Banknote printer De La Rue's former chairman Sir Arthur Norman died this week. The Financial Times published an obituary with some interesting stories of his career.
-Editor
Sir Arthur Norman was no ordinary banknote printer. The former De La Rue chairman, who has died aged 94, once ran a clandestine operation in prewar Shanghai, printing currency for Chiang Kai-shek's Nationalist government in China under the noses of the Japanese occupiers. He pretended to manufacture playing cards and smuggled the notes out in dustcarts.
His derring-do was typical of the forthright approach of one of the leading industrialists of post-second world war Britain. After serving with distinction as a Royal Air Force pilot in the war, Norman went on to be president of the Confederation of British Industry and a leader of the growing environmental movement in the 1970s and 1980s, promoting the view that conservationists and industry should be partners rather than being at loggerheads.

Dataset extract:
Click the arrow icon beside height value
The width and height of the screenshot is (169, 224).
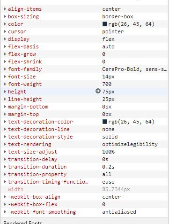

What to do:
Duplicate the stretch of the passage on Sir Arthur Norman from "Banknote printer De" through "of his career.". Nothing in the listing is needed here.

Right answer:
Banknote printer De La Rue's former chairman Sir Arthur Norman died this week. The Financial Times published an obituary with some interesting stories of his career.